ECLI:NL:RBDHA:2025:5963
Rechtbank Den Haag
- Eerste aanleg - enkelvoudig
- Rechtspraak.nl
Beoordeling van het beroep tegen het terugkeerbesluit en inreisverbod van een asielzoeker die buiten de EU verbleef
In deze uitspraak van de Rechtbank Den Haag op 10 april 2025, wordt het beroep van eiser tegen een terugkeerbesluit en inreisverbod beoordeeld. Eiser, die van Jemenitische nationaliteit is, had op 14 oktober 2024 een aanvraag voor een verblijfsvergunning asiel ingediend. Echter, op 20 november 2024 verliet hij Nederland en bevond zich op het moment van de besluitvorming in Engeland. De rechtbank behandelt de zaak na een zitting op 20 maart 2025, waarbij de gemachtigde van eiser aanwezig was, maar de gemachtigde van verweerder niet. De rechtbank concludeert dat het terugkeerbesluit en het inreisverbod onterecht zijn opgelegd, omdat eiser zich op het moment van de besluitvorming niet op het grondgebied van Nederland of de EU bevond.
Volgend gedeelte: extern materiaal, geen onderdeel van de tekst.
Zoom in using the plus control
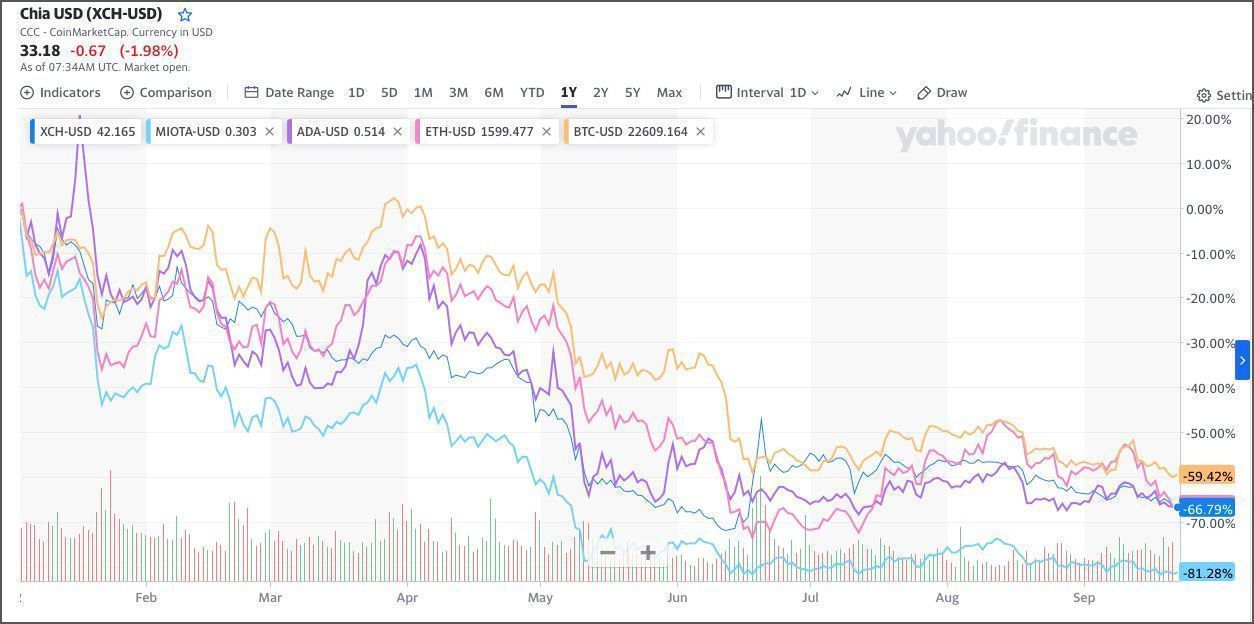Screen dimensions: 1254x624 click(647, 552)
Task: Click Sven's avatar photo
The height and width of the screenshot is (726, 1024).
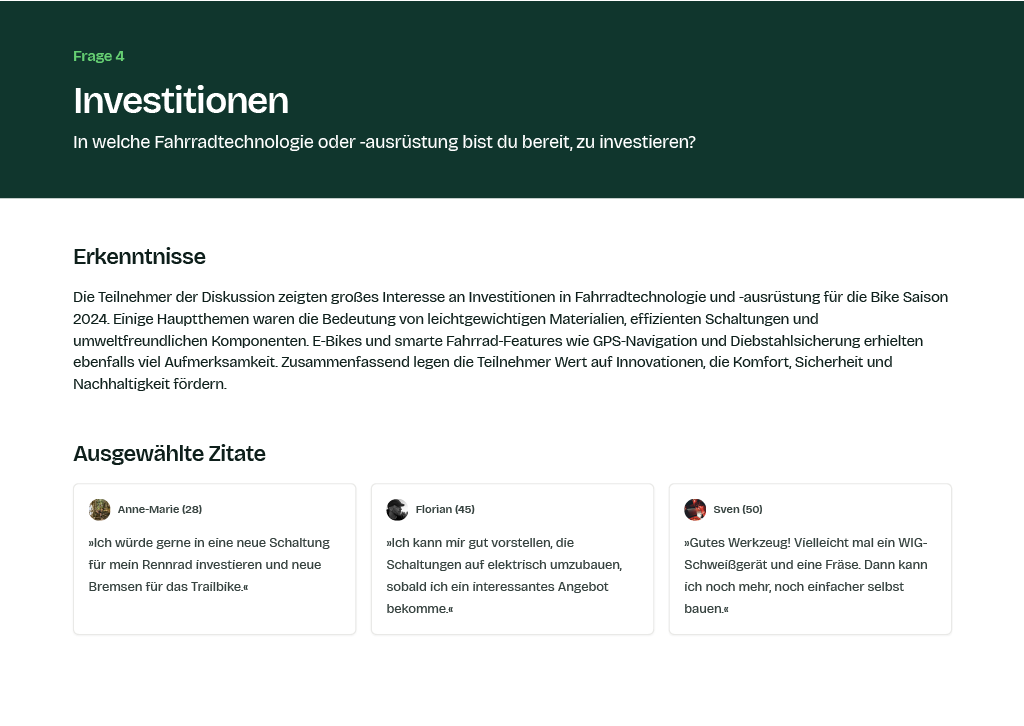Action: [x=695, y=509]
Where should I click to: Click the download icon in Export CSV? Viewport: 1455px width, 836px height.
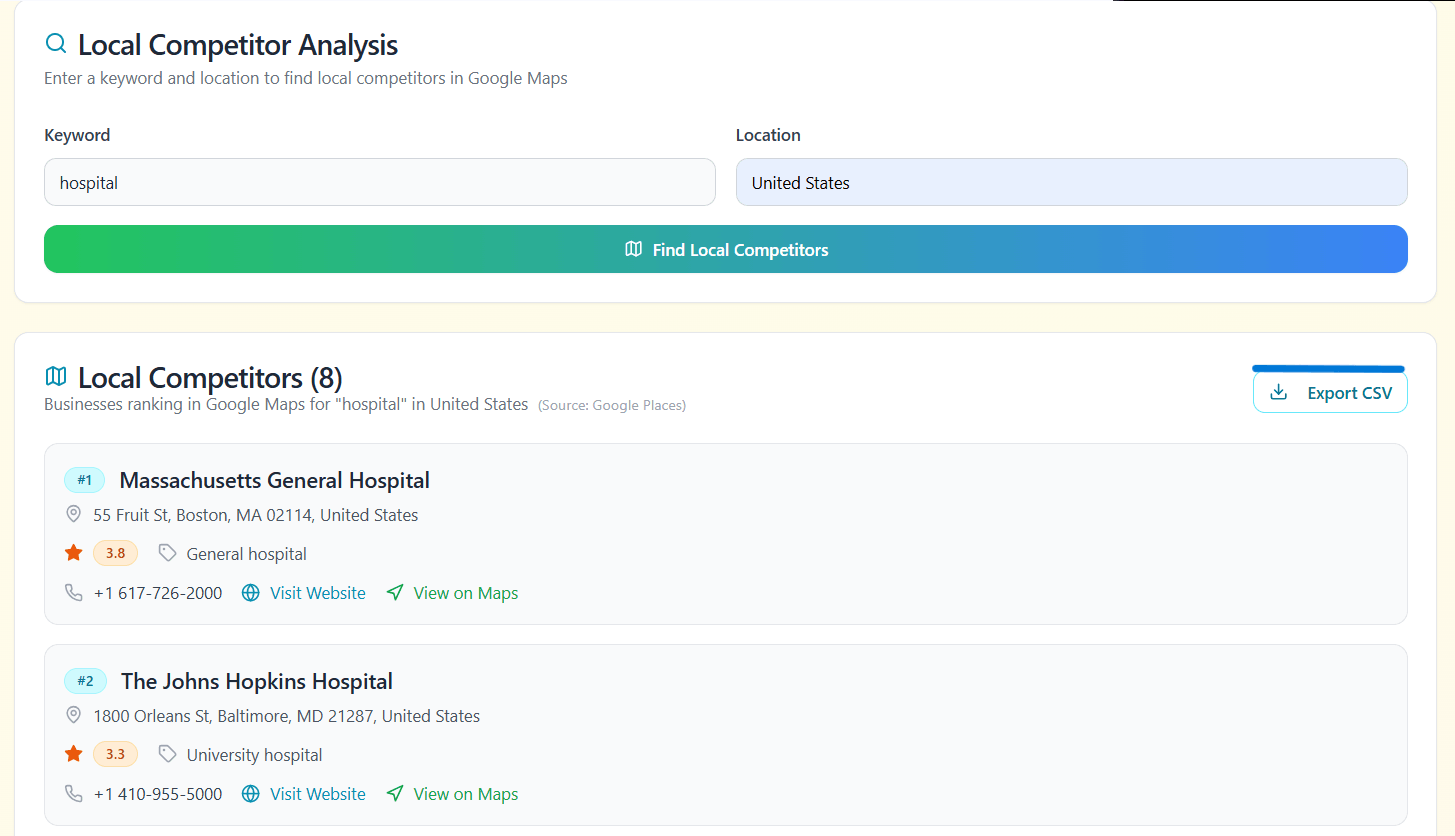click(1278, 393)
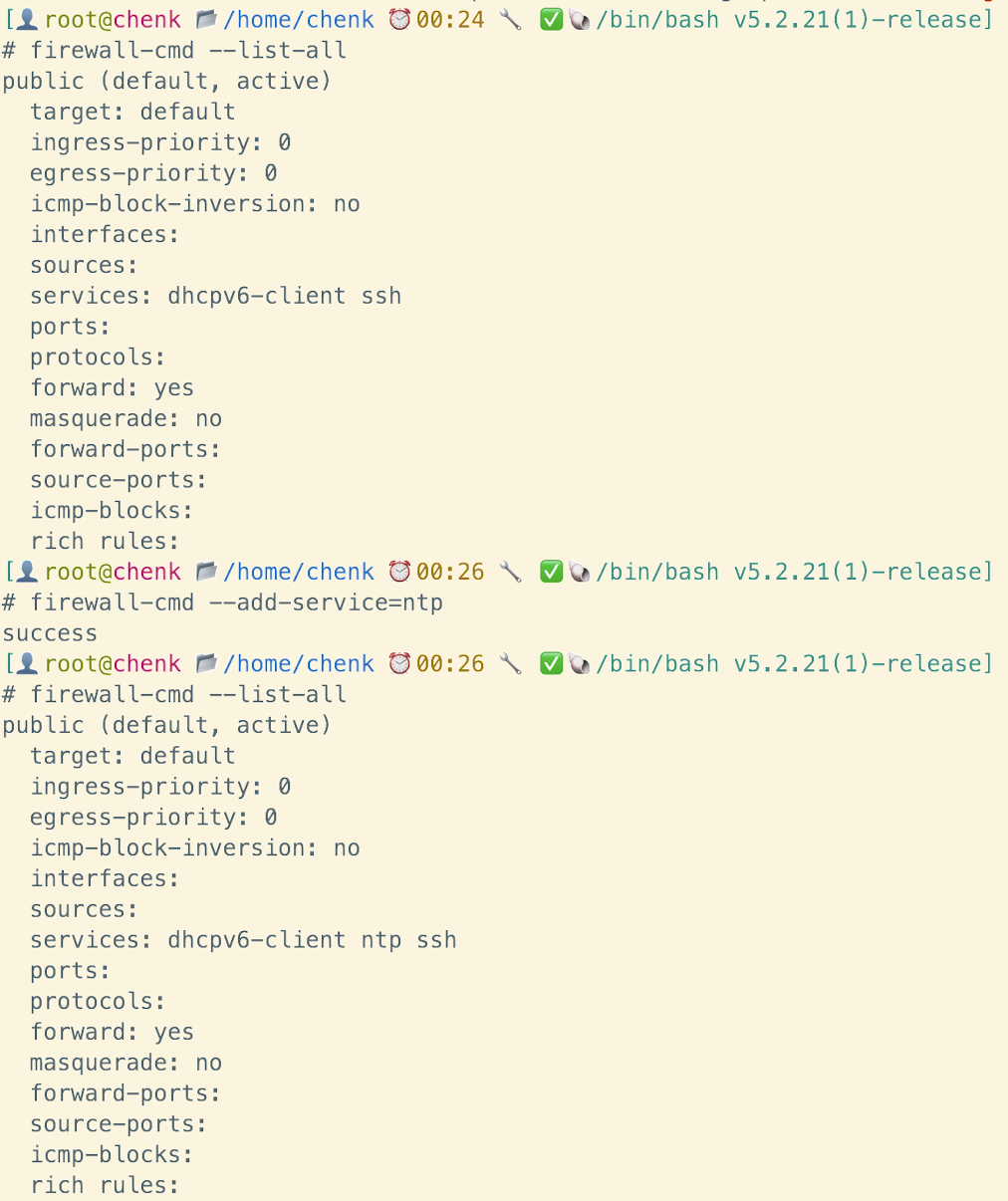Click green checkmark in the 00:24 prompt
Screen dimensions: 1008x1201
[551, 19]
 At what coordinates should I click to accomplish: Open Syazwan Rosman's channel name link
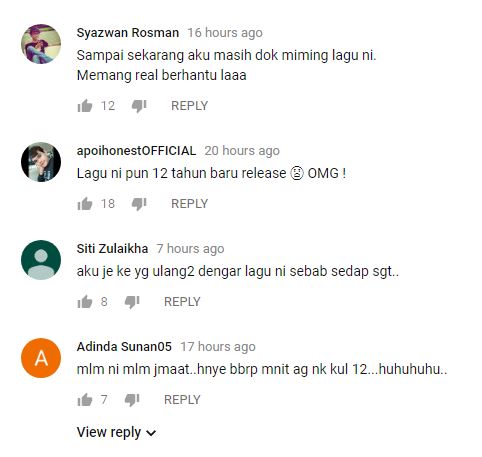128,33
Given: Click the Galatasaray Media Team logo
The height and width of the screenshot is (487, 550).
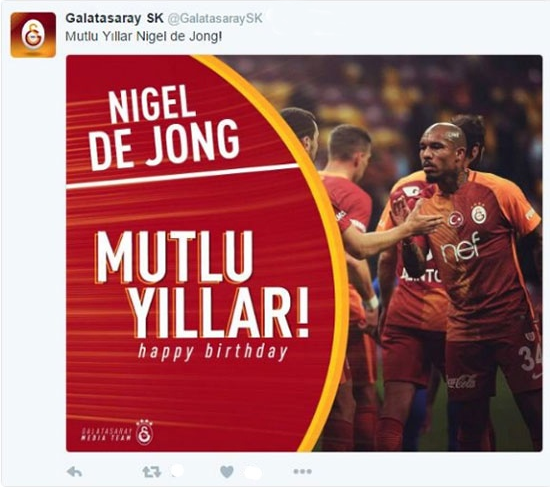Looking at the screenshot, I should [117, 433].
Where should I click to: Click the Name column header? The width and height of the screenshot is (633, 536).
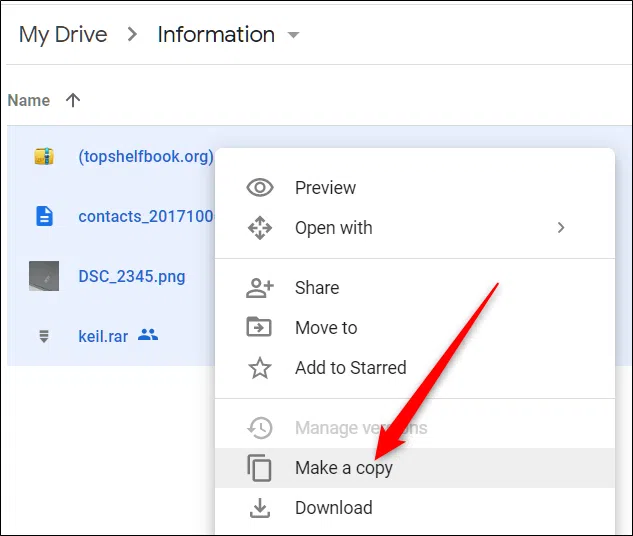[x=28, y=100]
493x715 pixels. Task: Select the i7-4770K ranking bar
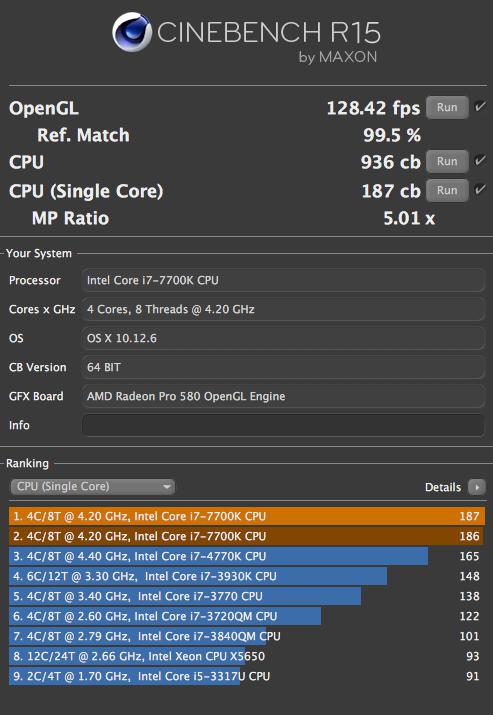pyautogui.click(x=247, y=556)
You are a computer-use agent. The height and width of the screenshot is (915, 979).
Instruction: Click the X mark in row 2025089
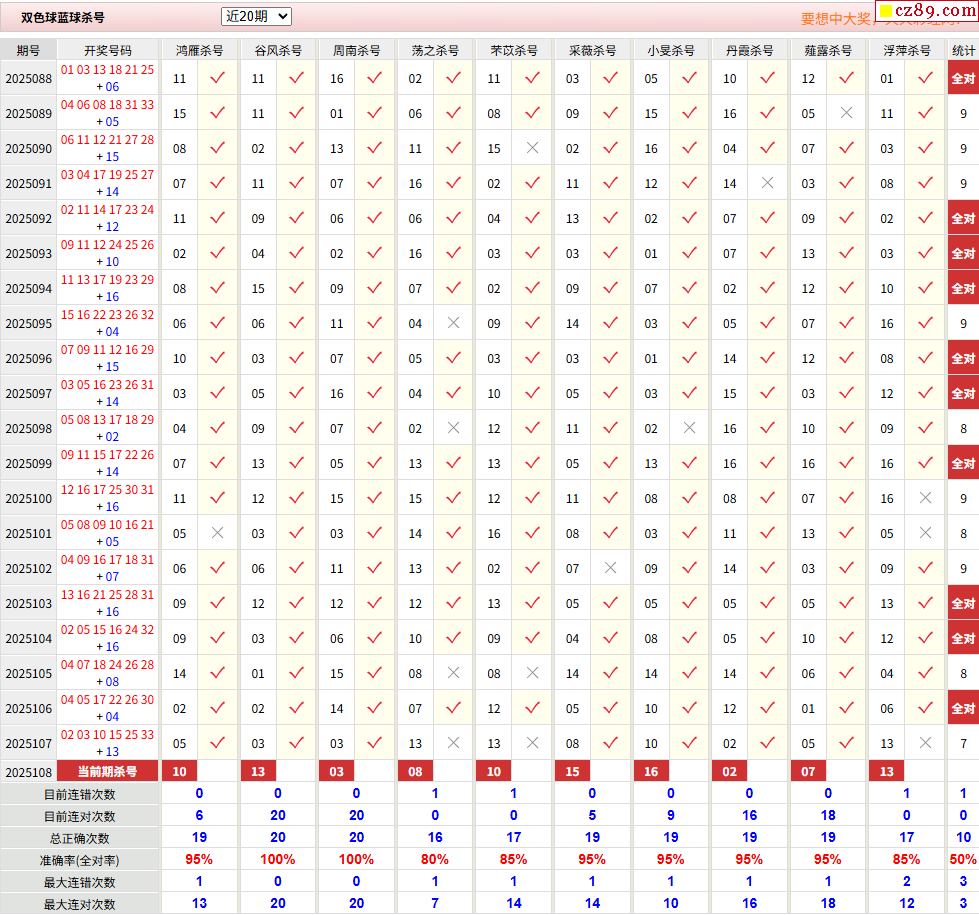coord(846,113)
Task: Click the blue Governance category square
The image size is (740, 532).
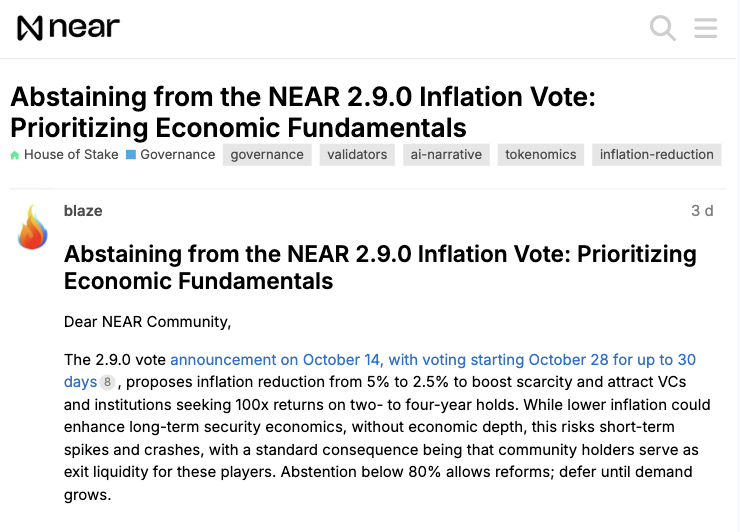Action: 131,155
De rechtbank vernietigt het bestreden besluit en oordeelt dat eiser recht heeft op een proceskostenvergoeding van € 1.814,-. De uitspraak benadrukt dat een terugkeerbesluit alleen kan worden opgelegd aan iemand die zich op het grondgebied van de lidstaten bevindt, in overeenstemming met de Terugkeerrichtlijn.